Many annual reports show a pie chart of revenue and a pie chart of expenses, each broken into its various portions. In the revenue pie the biggest piece is subscriptions (often 50+%), second is food & beverage (F&B) (often 30+%) and the third is generally green fee revenue with some non-operating activity or other income such as golf shop (if in-house) making up the remaining portions.
Look across at the expense pie and the F&B piece will often be there and about the same amount (30+%). The reason is that the F&B income, unlike other income, is just so saddled with cost. The more F&B sales increase, the more F&B costs increase. For this reason, in the vast majority of clubs, F&B has little bearing on the overall financial health of the club.
Club Benchmarking in America reports that in 70+% of US clubs, F&B is a cost to the club or at best breaks even.

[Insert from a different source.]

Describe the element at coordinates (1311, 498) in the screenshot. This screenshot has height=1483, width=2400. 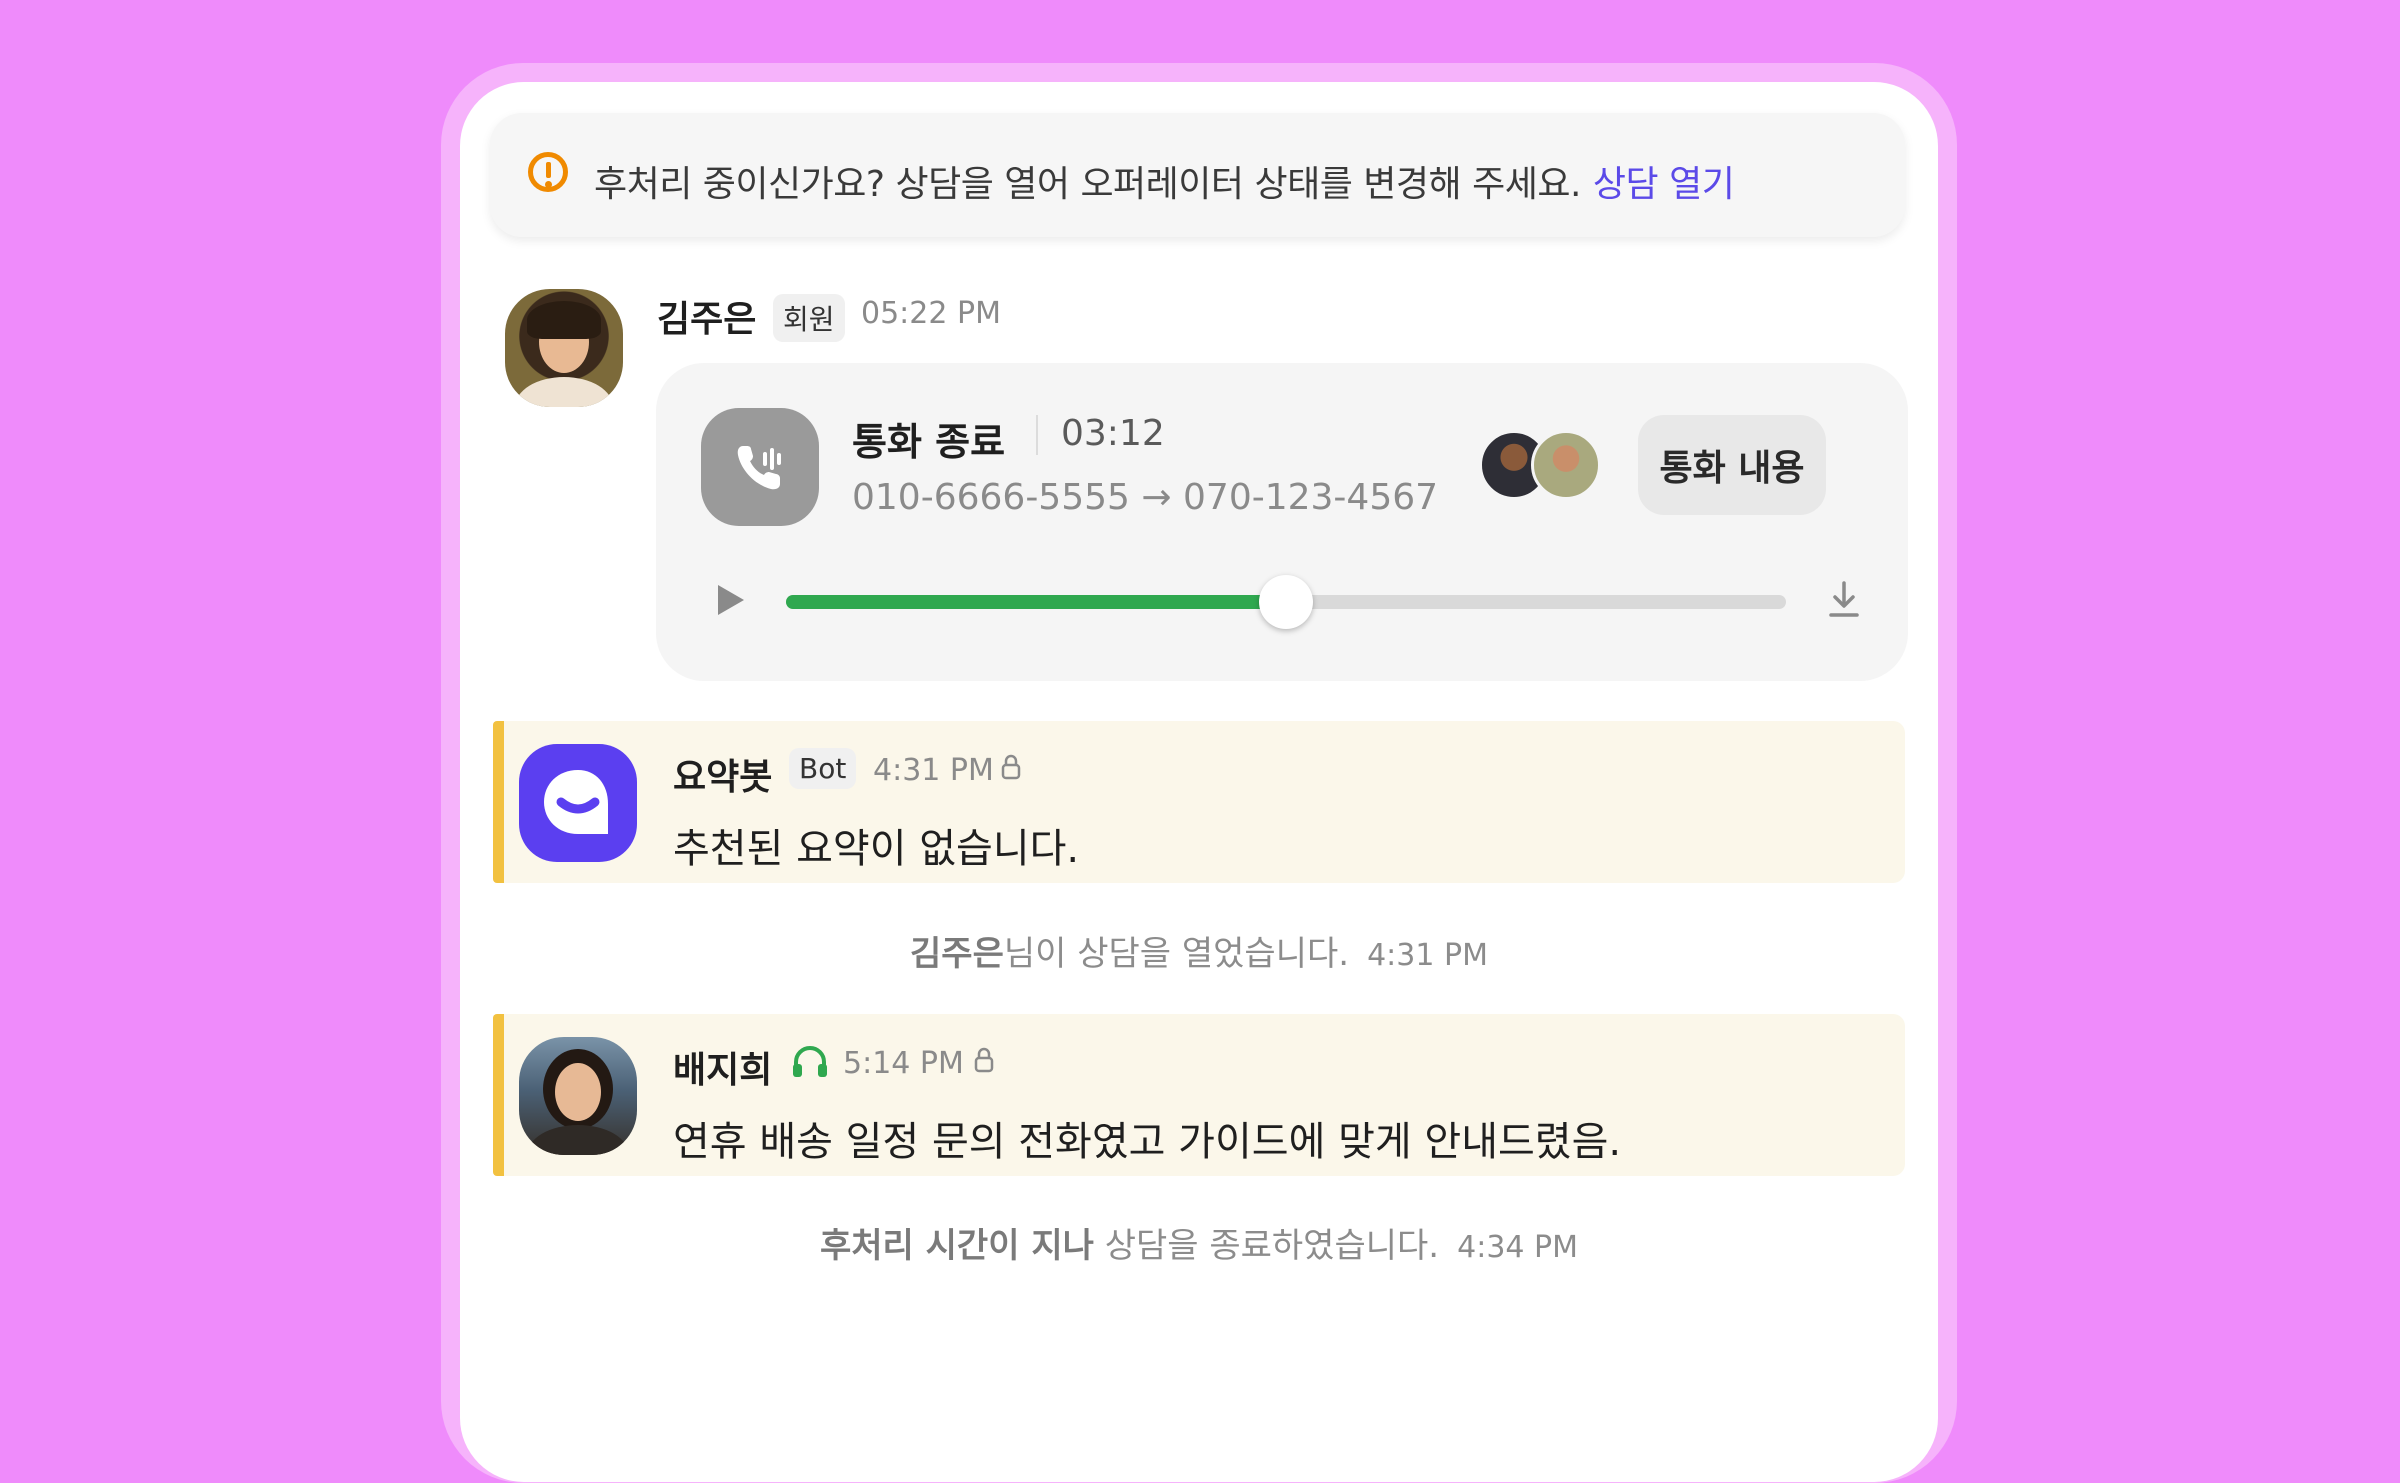
I see `callee-number: 070-123-4567` at that location.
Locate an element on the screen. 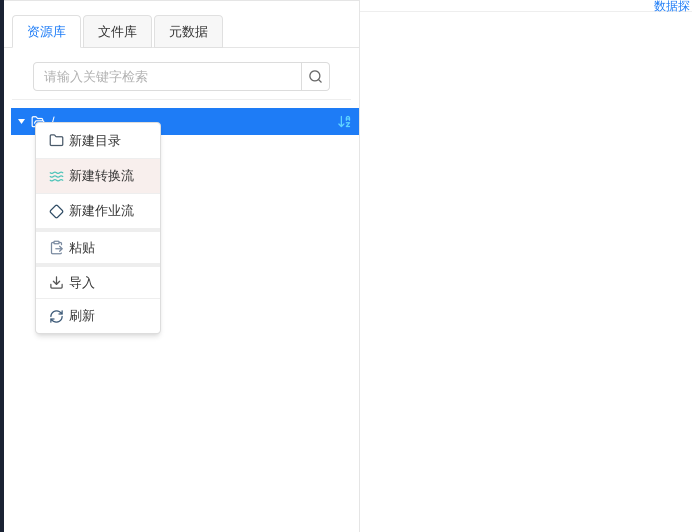 The height and width of the screenshot is (532, 692). tab: 文件库 is located at coordinates (118, 32).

On average, clubs spend 3% of their nett income on F&B. The story in Australia is slightly more to the profit side of the ledger but the fact is, in most clubs F&B has a relatively small net impact on overall profit or loss. There is a clear correlation between the size of the club and impact of F&B to financial health. The larger a clubs gets, the less impact F&B has on its financial health.
Now, let’s go back to the annual report. To remove F&B from the pie charts gives a more accurate visual of what’s really happening at your club. Many clubs now do this.
Club Benchmarking, the US tool that is utilised heavily by GMA clubs in Australia, suggest that clubs see their revenue sources, not on the traditional model of revenue v expenses, but as an available cash model. The available cash model identifies the parts of the club operations that actually impact on the clubs financial health from those that don’t. So when a club with a turnover of $5m, and F&B sales of $1.3m, produces a net profit or loss of $80,000, the F&B result, whether positive or negative, is not having a significant impact on the financial health of the club. For this reason clubs should see their F&B as an operational service issue, more so than a key strategic issue.
This greater understanding of the limits of F&B revenue, leaves a light shining more brightly on the importance of subscription and green fee revenue. The key message here for clubs doing any level of strategic planning is to focus on membership first and foremost with other highly profitable income such as green fees as the next most important.